As the previous graphs showed, the current cash and debt markets globally comprise approx. USD $450 Trillion. If only 5% of this amount sought refuge in the gold market, which is only currently worth USD $30 trillion, this would have a substantial impact on the price of gold. This is not even allowing for any rotation of capital from the global property and share markets. It is also important to note that foreigners have a net position in the US of approximately USD $26 Trillion in USD assets (shares and bonds) at the moment. Should the USD weaken severely, there would be pressure on those foreigners to repatriate that capital.
Luke Gromen who is an analyst with Forest From The Trees and I thoroughly recommend that you subscribe to his services says that the fact that China and others are now using gold as a neutral reserve asset (after trade) the commodities markets which has flows 10-15 times the size of the gold market will also have a meaningful impact on the price of gold. In layman’s terms, the gold price will need to get higher to facilitate these transactions.

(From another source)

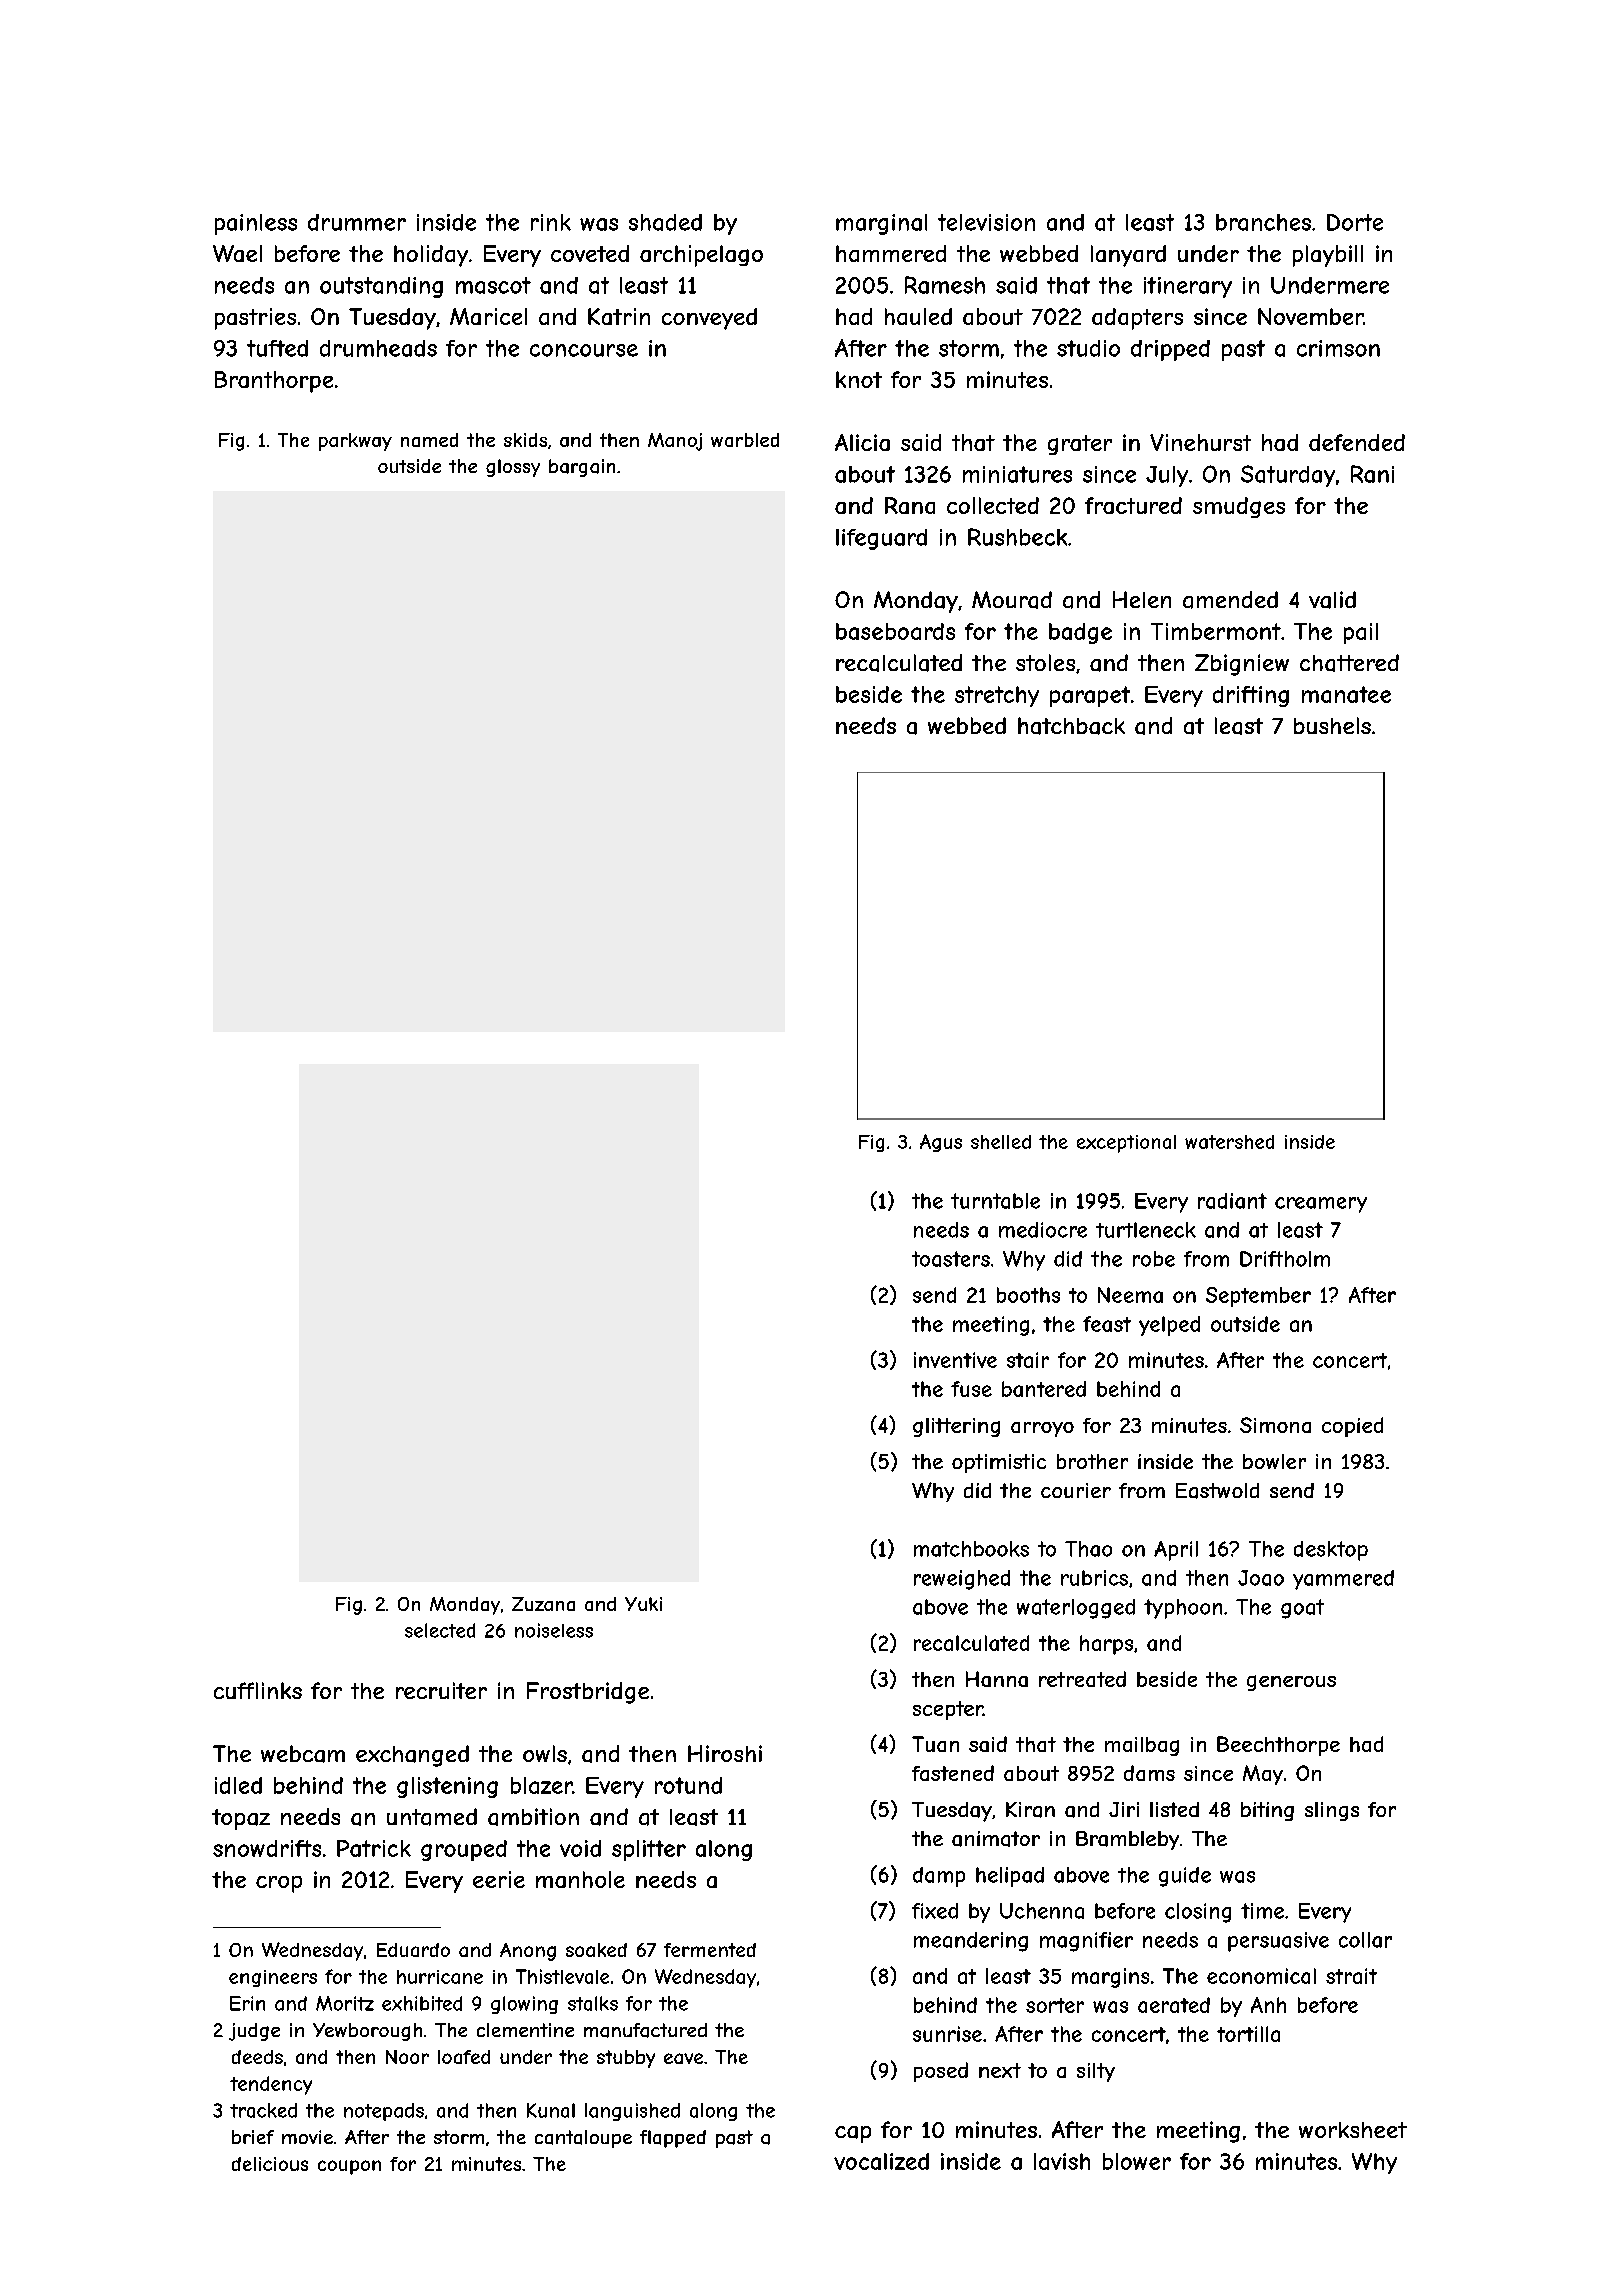 The width and height of the page is (1620, 2292). I want to click on Manoj, so click(675, 442).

In my view, it appears the West is looking at Bitcoin as a possible alternative to gold, but the East is definitely looking at gold and not Bitcoin (they see it as a Western infrastructure). Given that the East have all the surpluses in trade and the advantage with purchasing Power Parity in making actual things in my mind, it is safer to go with what is their preference.
In short, you should seek professional financial advice on whether to hold gold and what portion of gold you should hold in your portfolio.
What will the future price of gold be?
In short, no one knows.
In saying that, the view within the investment world is changing.
Goldman Sachs and UBS, who are big players in the existing financial infrastructure, have recently put out price targets of USD $4,900 and USD $4,200 respectively.
People like Ray Dalio, who was the founder of Bridgewater Associates, have done a lot of education around the benefits of owning gold and have always said you should own 10% in a portfolio. Morgan Stanley and Jeffrey Gundlach, founder of DoubleLine Capital, have recently stated that an allocation to gold of 20% and 25% respectively is not excessive.
If we move back to a Gold Standard, the mathematics behind what the price of gold needs to be to facilitate is multiples higher than the current price. Even if we don’t have a formal gold standard, assuming the market determines by defacto that we should, the impact on price will be little different.
The other question is, if you sold your gold, what asset would you own in the hope of getting better returns than those of gold?
Personally, I have no idea what the future price of gold will be, but I do believe it will be higher than the current price if we were to look in 3 or 5 years’ time. Furthermore, from a portfolio perspective, it remains an important inclusion for most investors, notwithstanding recent moves.
This information is general advice and does not take account of investors’ objectives, financial situation or needs. Before acting on this general advice, investors should therefore consider the appropriateness of the advice having regard to their objectives, financial situation or needs.